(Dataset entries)
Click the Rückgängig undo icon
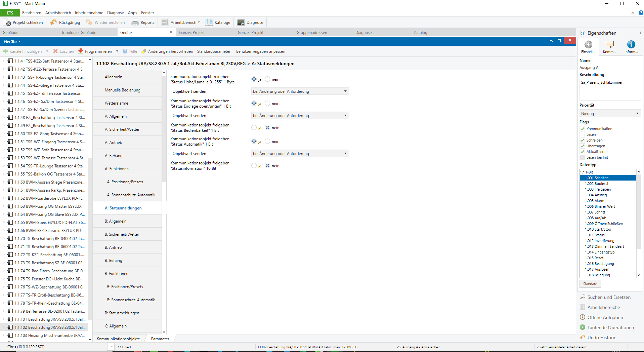 pos(53,23)
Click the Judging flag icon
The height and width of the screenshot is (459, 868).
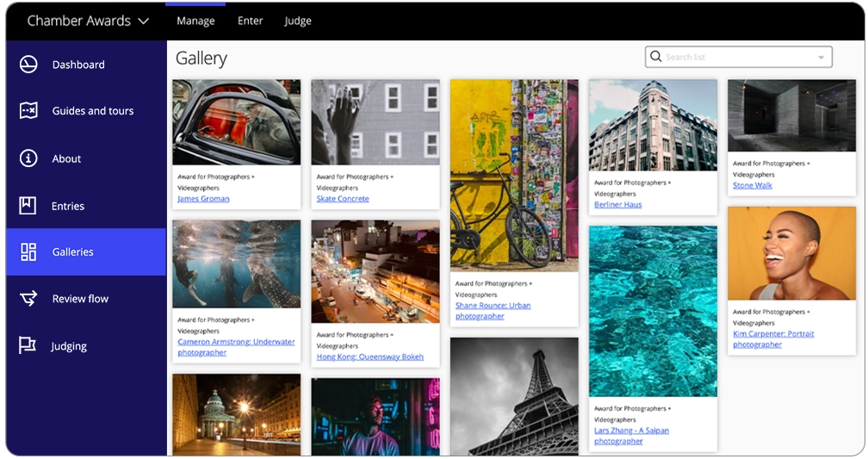28,346

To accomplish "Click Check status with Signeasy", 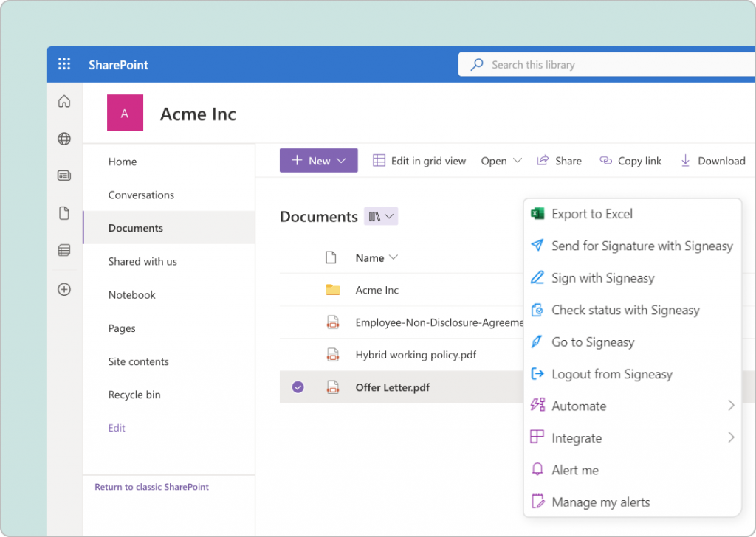I will point(625,310).
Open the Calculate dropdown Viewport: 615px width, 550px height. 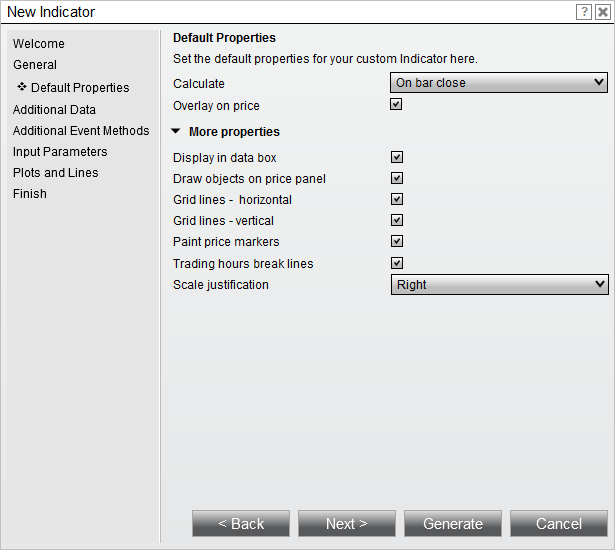pyautogui.click(x=498, y=83)
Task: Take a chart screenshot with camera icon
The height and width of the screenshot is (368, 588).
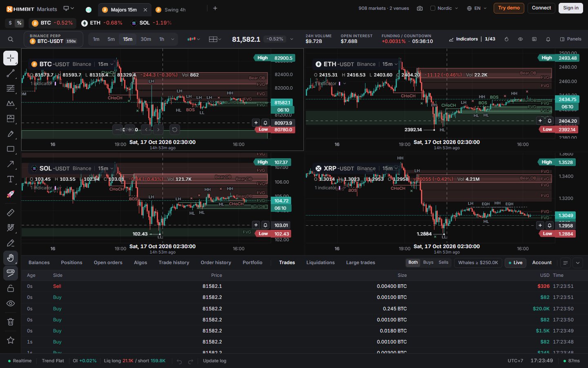Action: pyautogui.click(x=419, y=8)
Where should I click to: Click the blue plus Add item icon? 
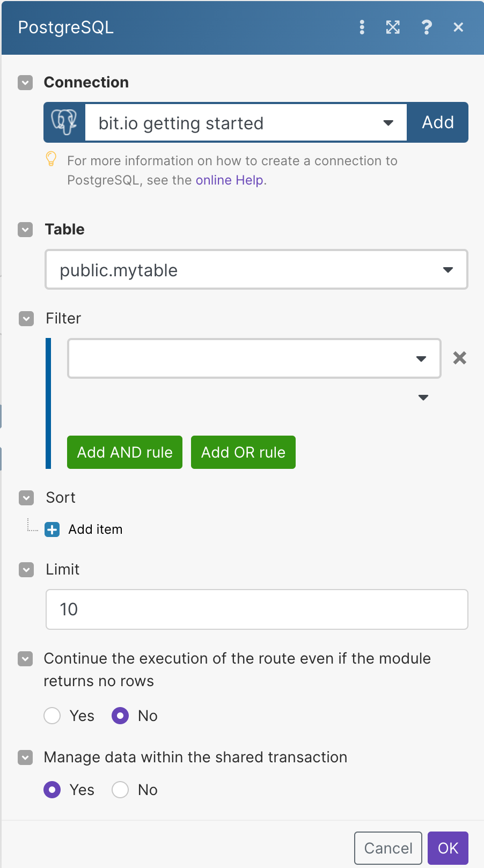[x=52, y=529]
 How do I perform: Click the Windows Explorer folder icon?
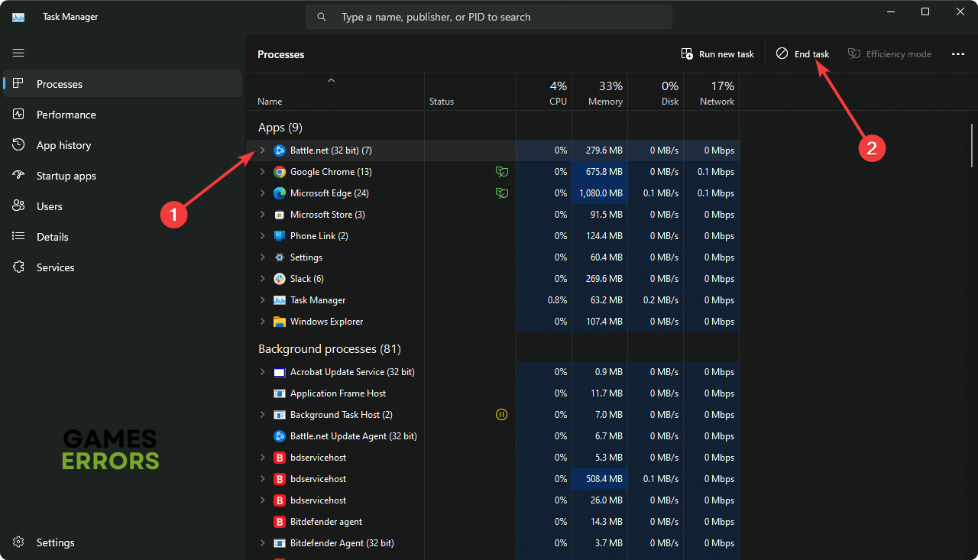click(280, 322)
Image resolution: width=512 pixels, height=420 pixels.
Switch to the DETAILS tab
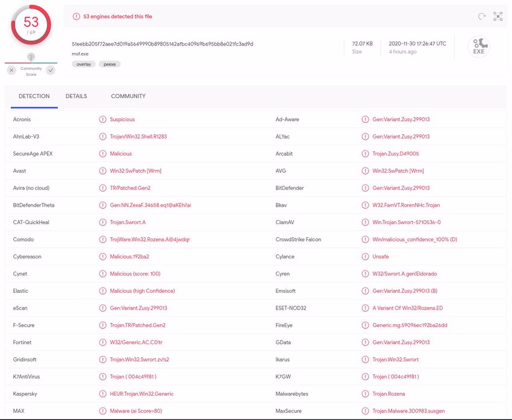click(76, 96)
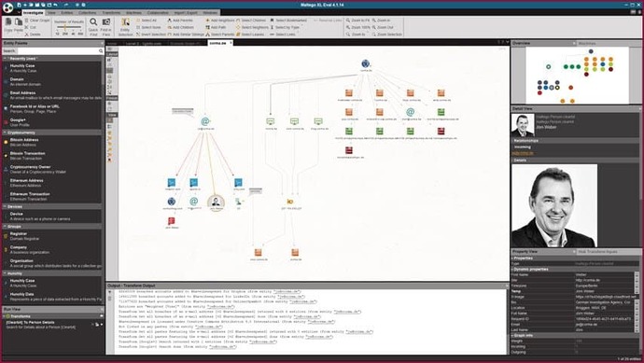Click Zoom to Fit in the ribbon
Image resolution: width=644 pixels, height=363 pixels.
(357, 21)
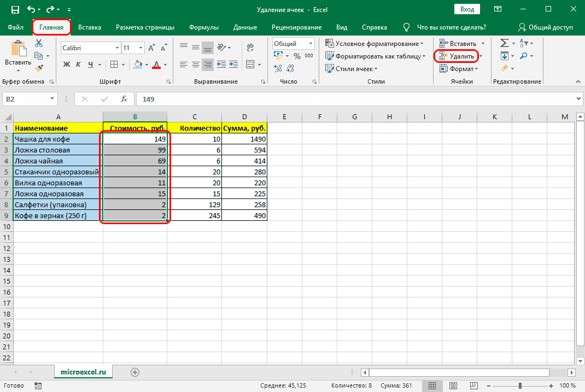Open the Удалить dropdown arrow
This screenshot has height=392, width=585.
pyautogui.click(x=481, y=56)
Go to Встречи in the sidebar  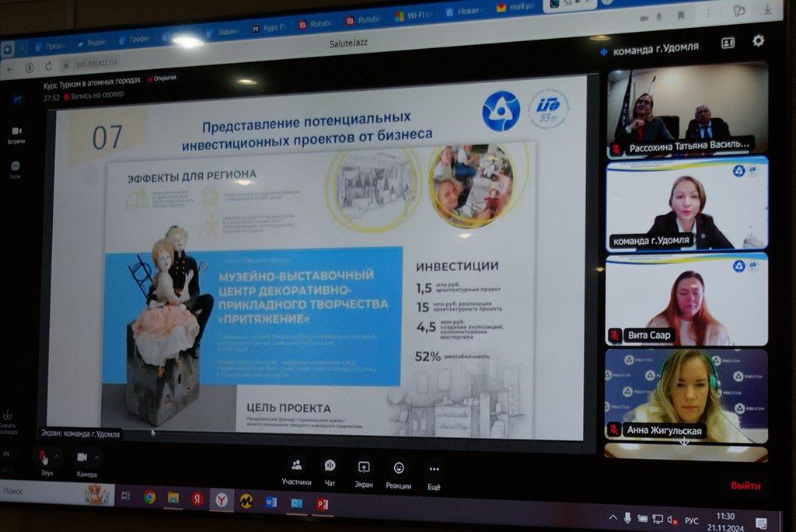click(16, 133)
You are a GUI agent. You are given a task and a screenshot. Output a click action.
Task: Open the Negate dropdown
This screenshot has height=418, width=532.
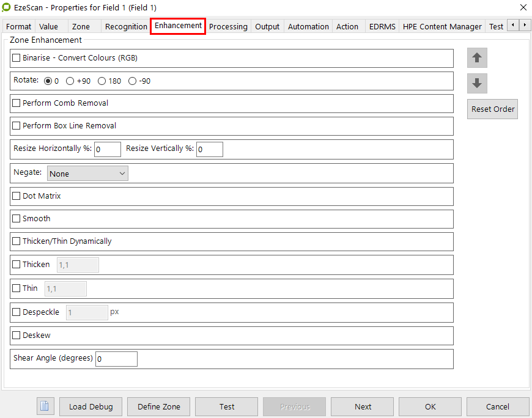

▸ The problem
An exact copy is needed of the entries above, starting at the line that holds "The height and width of the screenshot is (368, 588)." and stopping at the line that holds "Image resolution: width=512", both kept; pictures stay out.

▸ Answer to this exercise
The height and width of the screenshot is (368, 588).
Action: pyautogui.click(x=419, y=8)
Where should I click to: Click the blue plus Add item icon? 
[x=52, y=529]
 How do I perform: Click the Windows Explorer folder icon?
click(280, 322)
Image resolution: width=512 pixels, height=420 pixels.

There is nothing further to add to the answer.